Continue the tradition for yourself by using prepared frozen bread dough from the store. Or, if you have a favorite made-from-scratch buttery yeast dough, this is the perfect occasion for it!
Hot Cross Buns:
1 lb. good-quality white or whole-wheat yeast bread dough
¼ cup white sugar
1 tsp. ground cinnamon
¼ tsp. each cardamom and nutmeg
¾ cup dried fruit-and-nut combo of your choice
1 egg yolk
½ cup powdered sugar
¼ tsp. vanilla
2 to 3 tsp. milk or cream
Thaw the dough according to the package directions. When you’re ready to make the buns, bring the dough to room temperature by leaving it covered on the kitchen counter for about an hour.
Mix sugar and spices in a small bowl. In another bowl, mix together your choice of dried fruits and nuts.
Sprinkle a pastry cloth or large cutting board with a couple tablespoons of flour. With damp hands, flatten the dough into the flour so it’s roughly a one-inch-thick rectangle.
Sprinkle the sugar and spice mixture, fruit and nuts onto the dough. Roll up the dough lengthwise into a log shape.
Bring the ends of the log together and firmly massage the dough, kneading it for about two minutes and shaping it into a big, smooth ball. If the fruit falls out, just press it back into the dough. Don’t be afraid to really work the dough into a ball—you can’t hurt it!
Coat a 9-by-13-inch cake pan with cooking spray.
With damp hands, squeeze dinner roll-size dough pieces between your thumb and forefinger—you'll have about 10 pieces. Roll each piece into a ball (it doesn't need to be perfectly round) and place in the pan. The rolls will nestle cozily with their sides touching or almost touching.
Cover the pan with plastic wrap coated in cooking spray and place in a warm spot for an hour to allow the rolls to rise.

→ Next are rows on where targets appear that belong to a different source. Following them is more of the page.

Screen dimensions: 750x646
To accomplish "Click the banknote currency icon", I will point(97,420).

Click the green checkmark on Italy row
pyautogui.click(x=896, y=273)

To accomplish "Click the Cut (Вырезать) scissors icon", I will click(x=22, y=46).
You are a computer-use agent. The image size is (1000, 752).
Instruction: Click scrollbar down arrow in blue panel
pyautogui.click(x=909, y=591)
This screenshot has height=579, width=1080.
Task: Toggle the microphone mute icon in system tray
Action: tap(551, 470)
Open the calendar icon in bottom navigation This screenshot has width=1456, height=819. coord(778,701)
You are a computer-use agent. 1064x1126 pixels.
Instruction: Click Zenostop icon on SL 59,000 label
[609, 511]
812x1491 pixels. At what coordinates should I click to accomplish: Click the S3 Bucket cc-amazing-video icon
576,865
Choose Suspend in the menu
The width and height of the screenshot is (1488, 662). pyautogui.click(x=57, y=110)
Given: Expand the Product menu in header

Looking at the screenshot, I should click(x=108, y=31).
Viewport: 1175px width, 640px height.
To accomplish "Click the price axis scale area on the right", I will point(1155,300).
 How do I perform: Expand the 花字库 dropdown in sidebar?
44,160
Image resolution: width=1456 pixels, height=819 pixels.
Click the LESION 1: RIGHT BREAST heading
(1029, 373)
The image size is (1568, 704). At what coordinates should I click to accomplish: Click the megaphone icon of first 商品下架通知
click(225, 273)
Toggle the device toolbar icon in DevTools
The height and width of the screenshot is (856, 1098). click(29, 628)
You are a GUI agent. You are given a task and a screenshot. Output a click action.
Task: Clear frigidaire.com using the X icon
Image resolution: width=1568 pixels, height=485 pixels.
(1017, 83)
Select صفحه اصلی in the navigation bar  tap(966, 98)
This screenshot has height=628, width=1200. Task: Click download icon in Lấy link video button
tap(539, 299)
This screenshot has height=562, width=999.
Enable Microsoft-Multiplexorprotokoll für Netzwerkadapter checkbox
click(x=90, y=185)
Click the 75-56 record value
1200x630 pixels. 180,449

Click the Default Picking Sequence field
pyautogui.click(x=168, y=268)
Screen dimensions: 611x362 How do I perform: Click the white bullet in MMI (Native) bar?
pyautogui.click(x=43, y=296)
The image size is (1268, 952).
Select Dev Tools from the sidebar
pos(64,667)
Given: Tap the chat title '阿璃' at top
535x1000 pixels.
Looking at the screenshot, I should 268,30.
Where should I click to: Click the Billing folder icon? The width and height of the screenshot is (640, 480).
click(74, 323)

When you're ready to bake, preheat your oven to 375 degrees. Mix the egg yolk with one tablespoon of water and lightly brush the egg-and-water mixture on the top of each roll. Use a light hand and don’t use too much, or you’ll have baked egg on top of your rolls.
Bake for 15 to 25 minutes at 375 degrees—until the tops of the rolls are golden brown. To be sure that the rolls are done, check with a food thermometer. The interior temperature of the rolls should be 190 degrees.
Allow the rolls to cool thoroughly in the pan. Mix up the ingredients for the icing and spoon the icing into a small zip-close bag. Snip a narrow corner off the end of the bag and pipe the icing in a cross shape on top of each of the buns.
On the off chance that you have leftover buns, don't re-heat them in the microwave, as it will destroy the yeast bread texture. Wrap rolls in foil and reheat in the oven for a few minutes at 325 degrees.